Researchers introduce BTF-2, a benchmark with 1,417 pastcasting questions, to analyze AI forecasters' reasoning. The study identifies accuracy differences as small as 0.004 Brier score and builds a more accurate composite forecaster.

Researchers have developed Bench to the Future 2 (BTF-2), a new benchmark designed to evaluate the reasoning processes of AI forecasting agents. BTF-2 includes 1,417 pastcasting questions and a frozen 15-million-document research corpus, allowing agents to research and forecast offline while producing full reasoning traces. This benchmark can detect minute accuracy differences of 0.004 Brier score and distinguish between agents' strengths in research versus judgment.

The significance of BTF-2 lies in its ability to provide deeper insights into why some AI forecasters are more accurate than others.
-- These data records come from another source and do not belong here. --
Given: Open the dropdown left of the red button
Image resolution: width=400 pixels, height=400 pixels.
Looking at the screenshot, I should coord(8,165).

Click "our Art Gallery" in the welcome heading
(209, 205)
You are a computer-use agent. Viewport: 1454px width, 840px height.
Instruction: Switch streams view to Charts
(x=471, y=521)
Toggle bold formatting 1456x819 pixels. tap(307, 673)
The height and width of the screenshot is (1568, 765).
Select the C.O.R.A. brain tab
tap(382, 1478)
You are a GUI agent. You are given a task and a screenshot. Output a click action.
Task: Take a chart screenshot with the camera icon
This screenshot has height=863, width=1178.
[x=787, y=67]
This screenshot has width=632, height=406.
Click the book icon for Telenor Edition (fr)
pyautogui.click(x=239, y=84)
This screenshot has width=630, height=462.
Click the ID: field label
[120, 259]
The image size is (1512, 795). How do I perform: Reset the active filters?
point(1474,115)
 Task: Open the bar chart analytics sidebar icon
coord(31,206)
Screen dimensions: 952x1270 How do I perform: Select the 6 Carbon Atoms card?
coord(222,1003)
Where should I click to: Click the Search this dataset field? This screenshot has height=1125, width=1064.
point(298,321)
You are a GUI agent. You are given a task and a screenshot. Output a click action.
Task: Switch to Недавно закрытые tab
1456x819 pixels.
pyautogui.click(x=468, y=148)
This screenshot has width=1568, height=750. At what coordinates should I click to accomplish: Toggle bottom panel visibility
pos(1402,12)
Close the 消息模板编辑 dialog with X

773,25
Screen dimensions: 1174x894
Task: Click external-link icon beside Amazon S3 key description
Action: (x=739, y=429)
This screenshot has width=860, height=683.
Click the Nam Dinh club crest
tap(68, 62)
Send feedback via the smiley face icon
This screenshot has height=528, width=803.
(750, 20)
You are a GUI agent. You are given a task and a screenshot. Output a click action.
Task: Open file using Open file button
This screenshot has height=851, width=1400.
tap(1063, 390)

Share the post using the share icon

Traditional forecasting benchmarks often focus on accuracy leaderboards without explaining the underlying reasons for performance differences. By analyzing reasoning traces, BTF-2 can identify specific areas where agents excel or falter, such as research quality or judgment accuracy. This granular analysis enables the construction of more effective forecasting models.

Using BTF-2, researchers built a composite forecaster that is 0.011 Brier score more accurate than any single frontier agent. This achievement highlights the potential of combining the strengths of multiple agents to create a more accurate forecasting system. Future research could explore how these insights can be applied to real-world forecasting tasks, such as economic predictions or policy planning, to enhance decision-making processes.